Secondo i ricercatori, risollevare dalla povertà oltre un miliardo di persone, dunque non soltanto chi versa in una situazione di povertà estrema, provocherebbe un aumento delle emissioni globali di anidride carbonica, ma molto contenuto: si parla di un incremento compreso tra l'1,6 e il 2,1%. È vero che si tratta comunque di un'aggiunta di emissioni a una misura che è già colma, ma essa potrebbe anche essere facilmente compensata da un impegno di riduzione da parte dei pochi, grandi ricchi emettitori.
Non dimentichiamo infatti che le emissioni totali dell'1% delle persone più ricche al mondo sono maggiori di quelle del 50% più povero.

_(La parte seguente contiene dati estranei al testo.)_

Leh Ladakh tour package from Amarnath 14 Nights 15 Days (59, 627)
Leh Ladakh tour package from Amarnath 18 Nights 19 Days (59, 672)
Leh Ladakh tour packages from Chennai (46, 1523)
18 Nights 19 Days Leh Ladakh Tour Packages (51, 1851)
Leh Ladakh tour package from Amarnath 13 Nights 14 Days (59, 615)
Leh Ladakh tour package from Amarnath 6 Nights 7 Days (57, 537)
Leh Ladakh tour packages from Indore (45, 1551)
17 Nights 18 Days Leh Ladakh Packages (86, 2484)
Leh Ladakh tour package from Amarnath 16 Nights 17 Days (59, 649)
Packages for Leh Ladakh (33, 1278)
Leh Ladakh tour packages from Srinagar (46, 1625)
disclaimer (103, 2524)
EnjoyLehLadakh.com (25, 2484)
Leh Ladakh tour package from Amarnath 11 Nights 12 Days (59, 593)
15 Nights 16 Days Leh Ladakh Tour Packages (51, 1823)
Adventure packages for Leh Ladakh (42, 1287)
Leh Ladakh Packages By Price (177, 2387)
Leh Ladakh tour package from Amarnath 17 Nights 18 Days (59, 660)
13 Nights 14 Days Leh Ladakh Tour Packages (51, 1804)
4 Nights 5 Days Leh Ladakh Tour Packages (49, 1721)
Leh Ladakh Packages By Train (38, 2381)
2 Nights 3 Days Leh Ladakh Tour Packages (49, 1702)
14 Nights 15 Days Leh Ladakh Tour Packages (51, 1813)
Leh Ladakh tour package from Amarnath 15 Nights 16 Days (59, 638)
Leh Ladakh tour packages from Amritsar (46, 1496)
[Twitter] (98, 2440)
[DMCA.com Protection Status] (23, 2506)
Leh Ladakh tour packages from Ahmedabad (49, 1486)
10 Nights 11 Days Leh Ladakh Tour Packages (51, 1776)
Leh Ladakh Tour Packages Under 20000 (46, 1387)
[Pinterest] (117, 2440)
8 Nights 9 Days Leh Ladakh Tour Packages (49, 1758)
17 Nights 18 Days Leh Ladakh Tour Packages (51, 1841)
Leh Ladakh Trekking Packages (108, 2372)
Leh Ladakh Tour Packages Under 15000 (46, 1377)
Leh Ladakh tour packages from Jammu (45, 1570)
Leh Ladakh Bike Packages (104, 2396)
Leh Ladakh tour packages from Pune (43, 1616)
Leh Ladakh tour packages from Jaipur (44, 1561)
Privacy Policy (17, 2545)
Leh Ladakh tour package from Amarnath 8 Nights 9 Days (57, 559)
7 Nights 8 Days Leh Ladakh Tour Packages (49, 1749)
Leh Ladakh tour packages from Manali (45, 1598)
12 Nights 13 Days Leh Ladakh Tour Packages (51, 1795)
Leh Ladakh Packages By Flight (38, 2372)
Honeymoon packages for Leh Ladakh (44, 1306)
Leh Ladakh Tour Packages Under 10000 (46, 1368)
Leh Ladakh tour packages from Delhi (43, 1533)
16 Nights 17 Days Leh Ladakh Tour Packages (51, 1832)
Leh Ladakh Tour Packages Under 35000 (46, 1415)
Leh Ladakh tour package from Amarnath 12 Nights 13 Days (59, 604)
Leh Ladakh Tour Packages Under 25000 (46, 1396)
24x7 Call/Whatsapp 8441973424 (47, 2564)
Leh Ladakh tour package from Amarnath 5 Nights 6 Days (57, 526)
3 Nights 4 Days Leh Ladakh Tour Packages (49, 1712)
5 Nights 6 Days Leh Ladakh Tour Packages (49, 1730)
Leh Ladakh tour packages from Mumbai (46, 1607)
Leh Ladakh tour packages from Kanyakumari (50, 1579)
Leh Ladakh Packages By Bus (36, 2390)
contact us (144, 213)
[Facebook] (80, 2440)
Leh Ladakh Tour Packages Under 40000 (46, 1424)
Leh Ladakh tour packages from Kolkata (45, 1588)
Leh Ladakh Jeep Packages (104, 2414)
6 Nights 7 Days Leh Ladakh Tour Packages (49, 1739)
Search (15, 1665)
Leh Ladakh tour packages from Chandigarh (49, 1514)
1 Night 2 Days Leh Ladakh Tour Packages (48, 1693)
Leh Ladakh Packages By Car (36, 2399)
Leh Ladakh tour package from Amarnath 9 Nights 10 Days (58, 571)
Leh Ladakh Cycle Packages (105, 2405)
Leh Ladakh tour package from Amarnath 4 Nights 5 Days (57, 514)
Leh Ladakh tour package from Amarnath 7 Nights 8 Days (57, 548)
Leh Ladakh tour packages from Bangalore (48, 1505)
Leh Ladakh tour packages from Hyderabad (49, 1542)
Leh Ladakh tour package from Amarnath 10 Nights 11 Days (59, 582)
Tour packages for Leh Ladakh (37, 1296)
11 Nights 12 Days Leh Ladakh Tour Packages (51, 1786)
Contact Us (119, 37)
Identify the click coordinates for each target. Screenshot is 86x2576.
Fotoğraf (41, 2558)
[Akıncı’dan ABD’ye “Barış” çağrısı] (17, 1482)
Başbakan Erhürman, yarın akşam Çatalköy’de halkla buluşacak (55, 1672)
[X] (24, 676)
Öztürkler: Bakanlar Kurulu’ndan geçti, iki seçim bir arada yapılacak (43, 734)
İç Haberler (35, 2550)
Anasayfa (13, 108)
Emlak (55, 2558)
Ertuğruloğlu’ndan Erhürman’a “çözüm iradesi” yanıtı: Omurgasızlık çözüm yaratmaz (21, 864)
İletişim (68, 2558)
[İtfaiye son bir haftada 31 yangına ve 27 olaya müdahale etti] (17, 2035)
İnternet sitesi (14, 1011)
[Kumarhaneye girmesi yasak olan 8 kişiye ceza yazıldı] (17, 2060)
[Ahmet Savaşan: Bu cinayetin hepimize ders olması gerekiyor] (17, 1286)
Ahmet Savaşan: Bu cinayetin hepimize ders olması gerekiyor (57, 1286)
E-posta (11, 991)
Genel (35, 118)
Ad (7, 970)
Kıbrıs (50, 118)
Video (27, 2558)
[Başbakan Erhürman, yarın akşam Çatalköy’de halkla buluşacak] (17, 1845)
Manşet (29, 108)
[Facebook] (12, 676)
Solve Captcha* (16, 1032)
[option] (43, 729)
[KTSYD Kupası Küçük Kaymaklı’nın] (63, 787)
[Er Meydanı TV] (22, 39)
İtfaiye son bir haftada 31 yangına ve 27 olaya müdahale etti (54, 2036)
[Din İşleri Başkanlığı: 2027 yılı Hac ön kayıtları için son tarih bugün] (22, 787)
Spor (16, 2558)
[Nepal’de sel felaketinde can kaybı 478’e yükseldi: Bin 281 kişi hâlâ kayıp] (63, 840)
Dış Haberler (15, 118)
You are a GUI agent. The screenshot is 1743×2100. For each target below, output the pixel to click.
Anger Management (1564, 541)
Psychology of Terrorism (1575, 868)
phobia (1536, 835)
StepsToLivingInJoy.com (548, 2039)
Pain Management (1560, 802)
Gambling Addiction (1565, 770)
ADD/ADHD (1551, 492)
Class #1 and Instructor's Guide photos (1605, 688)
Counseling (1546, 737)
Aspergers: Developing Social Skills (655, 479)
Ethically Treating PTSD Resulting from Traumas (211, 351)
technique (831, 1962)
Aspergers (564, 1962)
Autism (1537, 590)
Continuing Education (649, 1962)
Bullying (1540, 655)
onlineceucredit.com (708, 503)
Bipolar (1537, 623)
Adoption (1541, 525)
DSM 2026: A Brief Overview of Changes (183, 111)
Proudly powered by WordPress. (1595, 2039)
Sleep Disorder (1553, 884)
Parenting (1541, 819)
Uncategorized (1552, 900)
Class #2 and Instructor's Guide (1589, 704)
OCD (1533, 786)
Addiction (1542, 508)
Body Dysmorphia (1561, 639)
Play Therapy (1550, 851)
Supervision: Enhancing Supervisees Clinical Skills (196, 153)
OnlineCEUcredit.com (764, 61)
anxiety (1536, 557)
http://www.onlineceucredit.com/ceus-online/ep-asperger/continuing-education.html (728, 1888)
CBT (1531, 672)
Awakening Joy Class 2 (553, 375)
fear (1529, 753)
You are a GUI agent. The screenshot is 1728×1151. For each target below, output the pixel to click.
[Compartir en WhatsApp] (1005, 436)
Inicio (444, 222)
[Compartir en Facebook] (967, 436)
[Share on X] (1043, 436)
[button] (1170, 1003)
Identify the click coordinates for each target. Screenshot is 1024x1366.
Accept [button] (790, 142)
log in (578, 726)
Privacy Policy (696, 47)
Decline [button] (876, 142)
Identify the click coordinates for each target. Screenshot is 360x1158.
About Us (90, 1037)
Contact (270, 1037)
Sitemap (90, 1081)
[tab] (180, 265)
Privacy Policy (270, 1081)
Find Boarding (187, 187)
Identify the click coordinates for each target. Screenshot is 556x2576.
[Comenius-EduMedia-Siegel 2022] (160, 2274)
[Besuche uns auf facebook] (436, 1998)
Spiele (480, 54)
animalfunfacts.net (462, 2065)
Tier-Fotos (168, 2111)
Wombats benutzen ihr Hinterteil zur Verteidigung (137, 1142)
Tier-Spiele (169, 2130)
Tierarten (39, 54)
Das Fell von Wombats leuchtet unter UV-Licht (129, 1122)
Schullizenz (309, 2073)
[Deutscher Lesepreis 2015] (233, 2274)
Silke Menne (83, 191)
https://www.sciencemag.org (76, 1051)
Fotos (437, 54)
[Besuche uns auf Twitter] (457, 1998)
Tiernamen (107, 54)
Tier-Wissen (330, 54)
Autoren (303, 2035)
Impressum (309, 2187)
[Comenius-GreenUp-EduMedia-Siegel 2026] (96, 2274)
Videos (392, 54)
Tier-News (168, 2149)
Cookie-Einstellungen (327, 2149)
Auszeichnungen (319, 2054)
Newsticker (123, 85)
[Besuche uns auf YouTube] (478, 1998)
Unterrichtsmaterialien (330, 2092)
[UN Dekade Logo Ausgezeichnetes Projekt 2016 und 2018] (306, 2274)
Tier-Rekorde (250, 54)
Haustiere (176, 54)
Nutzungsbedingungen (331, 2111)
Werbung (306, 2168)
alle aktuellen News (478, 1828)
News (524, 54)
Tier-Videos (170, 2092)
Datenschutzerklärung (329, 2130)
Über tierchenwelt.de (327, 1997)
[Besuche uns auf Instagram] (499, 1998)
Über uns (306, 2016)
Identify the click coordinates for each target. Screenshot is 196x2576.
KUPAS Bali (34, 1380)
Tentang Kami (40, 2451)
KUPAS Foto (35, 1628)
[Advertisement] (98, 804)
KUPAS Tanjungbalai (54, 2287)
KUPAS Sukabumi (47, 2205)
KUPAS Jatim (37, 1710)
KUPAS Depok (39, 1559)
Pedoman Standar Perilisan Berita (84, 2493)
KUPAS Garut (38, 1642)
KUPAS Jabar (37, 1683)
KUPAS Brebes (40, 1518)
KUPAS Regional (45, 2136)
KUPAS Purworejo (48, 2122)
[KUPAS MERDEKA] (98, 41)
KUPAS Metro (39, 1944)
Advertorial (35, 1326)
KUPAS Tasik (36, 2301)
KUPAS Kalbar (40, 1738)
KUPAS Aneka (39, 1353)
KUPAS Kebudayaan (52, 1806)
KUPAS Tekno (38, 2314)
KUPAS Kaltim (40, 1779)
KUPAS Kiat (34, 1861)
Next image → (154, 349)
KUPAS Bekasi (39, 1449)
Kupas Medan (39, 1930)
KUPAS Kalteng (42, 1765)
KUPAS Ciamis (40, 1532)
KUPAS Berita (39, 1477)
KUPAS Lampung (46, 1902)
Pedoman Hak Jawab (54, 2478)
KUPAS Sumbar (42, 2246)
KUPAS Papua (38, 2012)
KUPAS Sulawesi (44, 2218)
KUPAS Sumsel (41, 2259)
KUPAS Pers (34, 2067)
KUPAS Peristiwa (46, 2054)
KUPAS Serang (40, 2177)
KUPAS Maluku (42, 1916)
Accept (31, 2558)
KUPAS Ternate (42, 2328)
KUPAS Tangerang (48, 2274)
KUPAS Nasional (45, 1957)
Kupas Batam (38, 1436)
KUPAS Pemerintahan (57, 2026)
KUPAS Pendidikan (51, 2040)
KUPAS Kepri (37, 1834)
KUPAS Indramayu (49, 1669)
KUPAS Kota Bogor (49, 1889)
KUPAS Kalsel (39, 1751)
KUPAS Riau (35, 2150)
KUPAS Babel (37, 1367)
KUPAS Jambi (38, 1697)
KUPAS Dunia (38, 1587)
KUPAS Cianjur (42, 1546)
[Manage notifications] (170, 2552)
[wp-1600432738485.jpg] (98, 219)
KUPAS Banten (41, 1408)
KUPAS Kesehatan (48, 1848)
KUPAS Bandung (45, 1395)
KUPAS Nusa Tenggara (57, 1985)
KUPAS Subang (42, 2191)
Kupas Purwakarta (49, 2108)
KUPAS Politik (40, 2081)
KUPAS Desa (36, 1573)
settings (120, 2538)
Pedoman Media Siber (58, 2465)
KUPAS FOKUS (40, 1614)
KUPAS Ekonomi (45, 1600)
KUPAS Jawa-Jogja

Disugaglianza carbonica. Secondo un rapporto di Oxfam in collaborazione con l'Institute for European Environmental Policy (IEEP) e lo Stockholm Environment Institute (SEI), per contenere l'aumento delle temperature rispetto all'era preindustriale a 1,5 °C, proprio quell'1% più ricco dovrebbe ridurre le proprie emissioni del 97% rispetto ad oggi.
Le cose non stanno andando in questa direzione: si stima che da qui al 2030 i gas serra prodotti dalla metà più povera di umanità rimarranno ben al di sotto di quanto sostenibile per restare all'interno degli Accordi di Parigi; mentre quelli emessi dall'1% più ricco supereranno la soglia sostenibile di 30 volte, e quelli del 10% più ricco di 9 volte. Se ci distribuissimo equamente la responsabilità potremmo permetterci di emettere circa 2,3 tonnellate di CO2 all'anno in atmosfera ciascuno: invece oggi, un italiano ne produce in media 9, e la maggior parte di chi vive nella povertà estrema meno di una.